BEGIN

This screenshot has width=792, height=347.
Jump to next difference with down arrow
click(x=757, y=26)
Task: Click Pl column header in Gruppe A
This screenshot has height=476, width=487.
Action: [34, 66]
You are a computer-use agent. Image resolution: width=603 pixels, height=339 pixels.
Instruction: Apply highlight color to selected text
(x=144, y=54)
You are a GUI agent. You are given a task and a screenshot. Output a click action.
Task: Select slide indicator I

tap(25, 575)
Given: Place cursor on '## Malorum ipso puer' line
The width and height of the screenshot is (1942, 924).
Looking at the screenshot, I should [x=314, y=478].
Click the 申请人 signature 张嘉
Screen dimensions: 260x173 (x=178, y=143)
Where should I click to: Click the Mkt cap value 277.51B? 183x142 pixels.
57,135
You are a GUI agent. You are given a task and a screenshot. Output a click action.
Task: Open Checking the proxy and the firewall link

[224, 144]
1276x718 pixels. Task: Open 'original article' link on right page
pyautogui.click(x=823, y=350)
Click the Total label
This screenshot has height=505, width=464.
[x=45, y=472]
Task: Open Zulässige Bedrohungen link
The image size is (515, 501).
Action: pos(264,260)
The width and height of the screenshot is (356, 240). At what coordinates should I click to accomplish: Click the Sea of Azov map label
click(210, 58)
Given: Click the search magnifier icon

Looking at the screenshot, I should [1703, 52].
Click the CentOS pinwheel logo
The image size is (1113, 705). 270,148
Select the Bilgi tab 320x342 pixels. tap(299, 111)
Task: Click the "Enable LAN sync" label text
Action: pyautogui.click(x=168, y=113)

END

What this task involves:
Only the lines from the one with "Click the CentOS pinwheel logo" through the final line above should be repeated, each exactly as written.

Task solution:
Click the CentOS pinwheel logo
The image size is (1113, 705). 270,148
Select the Bilgi tab 320x342 pixels. tap(299, 111)
Task: Click the "Enable LAN sync" label text
Action: pyautogui.click(x=168, y=113)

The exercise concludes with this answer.